- ACTIVITY
Copy out every line of the records in which "Expand" can be found.

Stored items:
Content starts

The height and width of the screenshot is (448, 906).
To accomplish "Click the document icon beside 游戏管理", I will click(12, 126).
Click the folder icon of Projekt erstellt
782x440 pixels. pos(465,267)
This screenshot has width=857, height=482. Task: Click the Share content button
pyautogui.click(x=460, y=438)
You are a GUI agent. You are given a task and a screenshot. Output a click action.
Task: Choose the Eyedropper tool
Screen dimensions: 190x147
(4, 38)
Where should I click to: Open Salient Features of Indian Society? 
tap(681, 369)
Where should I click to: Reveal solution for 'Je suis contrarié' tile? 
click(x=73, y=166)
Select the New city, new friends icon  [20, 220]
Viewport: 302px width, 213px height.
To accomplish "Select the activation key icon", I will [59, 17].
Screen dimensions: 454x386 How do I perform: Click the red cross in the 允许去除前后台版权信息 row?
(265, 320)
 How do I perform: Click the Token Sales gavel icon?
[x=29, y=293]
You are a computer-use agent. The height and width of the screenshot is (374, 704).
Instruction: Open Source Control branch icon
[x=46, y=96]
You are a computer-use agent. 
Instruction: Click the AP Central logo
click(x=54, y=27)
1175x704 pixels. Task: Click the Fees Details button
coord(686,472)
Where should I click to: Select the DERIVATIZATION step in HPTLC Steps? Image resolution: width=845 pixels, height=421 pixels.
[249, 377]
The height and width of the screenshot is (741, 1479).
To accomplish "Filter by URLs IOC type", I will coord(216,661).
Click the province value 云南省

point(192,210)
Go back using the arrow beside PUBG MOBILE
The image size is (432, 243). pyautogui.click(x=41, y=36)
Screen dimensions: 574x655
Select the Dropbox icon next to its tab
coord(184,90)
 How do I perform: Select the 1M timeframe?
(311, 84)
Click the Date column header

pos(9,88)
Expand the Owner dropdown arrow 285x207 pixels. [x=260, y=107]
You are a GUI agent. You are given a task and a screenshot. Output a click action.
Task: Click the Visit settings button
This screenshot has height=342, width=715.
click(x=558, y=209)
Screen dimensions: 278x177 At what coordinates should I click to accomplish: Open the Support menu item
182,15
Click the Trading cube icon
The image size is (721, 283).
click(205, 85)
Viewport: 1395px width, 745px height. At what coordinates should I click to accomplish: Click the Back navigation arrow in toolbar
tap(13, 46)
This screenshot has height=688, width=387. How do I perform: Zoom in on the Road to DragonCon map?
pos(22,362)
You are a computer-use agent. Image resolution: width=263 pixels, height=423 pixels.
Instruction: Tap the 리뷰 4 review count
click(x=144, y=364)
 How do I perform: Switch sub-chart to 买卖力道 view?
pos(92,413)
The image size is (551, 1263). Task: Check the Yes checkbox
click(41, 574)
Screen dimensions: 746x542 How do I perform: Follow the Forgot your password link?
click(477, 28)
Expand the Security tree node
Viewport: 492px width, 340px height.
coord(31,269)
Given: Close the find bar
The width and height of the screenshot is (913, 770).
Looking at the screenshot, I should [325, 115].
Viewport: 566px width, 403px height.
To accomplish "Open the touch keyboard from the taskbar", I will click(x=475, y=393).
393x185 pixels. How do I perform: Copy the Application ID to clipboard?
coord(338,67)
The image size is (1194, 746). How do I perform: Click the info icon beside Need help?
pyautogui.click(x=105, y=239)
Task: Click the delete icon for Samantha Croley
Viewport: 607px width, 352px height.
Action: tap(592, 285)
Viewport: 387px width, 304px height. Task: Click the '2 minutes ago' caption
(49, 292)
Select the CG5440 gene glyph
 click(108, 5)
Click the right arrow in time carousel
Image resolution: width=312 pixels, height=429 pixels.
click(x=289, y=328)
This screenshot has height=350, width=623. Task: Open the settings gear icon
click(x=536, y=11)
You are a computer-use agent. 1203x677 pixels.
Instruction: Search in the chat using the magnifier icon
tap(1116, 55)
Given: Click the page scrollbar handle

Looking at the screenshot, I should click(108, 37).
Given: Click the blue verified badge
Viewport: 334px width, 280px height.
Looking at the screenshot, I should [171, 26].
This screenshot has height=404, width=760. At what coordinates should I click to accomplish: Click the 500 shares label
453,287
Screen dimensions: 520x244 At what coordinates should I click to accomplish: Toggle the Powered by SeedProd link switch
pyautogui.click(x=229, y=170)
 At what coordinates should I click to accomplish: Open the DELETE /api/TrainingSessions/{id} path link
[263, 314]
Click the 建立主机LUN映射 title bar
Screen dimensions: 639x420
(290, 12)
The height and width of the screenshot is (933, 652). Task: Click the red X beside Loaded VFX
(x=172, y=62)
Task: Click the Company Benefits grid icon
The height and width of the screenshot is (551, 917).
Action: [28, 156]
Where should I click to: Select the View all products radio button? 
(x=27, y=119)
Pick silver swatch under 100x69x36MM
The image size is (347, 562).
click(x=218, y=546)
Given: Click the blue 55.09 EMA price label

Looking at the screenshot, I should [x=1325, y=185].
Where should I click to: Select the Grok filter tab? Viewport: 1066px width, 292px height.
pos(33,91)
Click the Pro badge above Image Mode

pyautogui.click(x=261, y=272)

Content ends

- EXERCISE ANSWER
Expand the Owner dropdown arrow 285x207 pixels. [x=260, y=107]
Expand the Security tree node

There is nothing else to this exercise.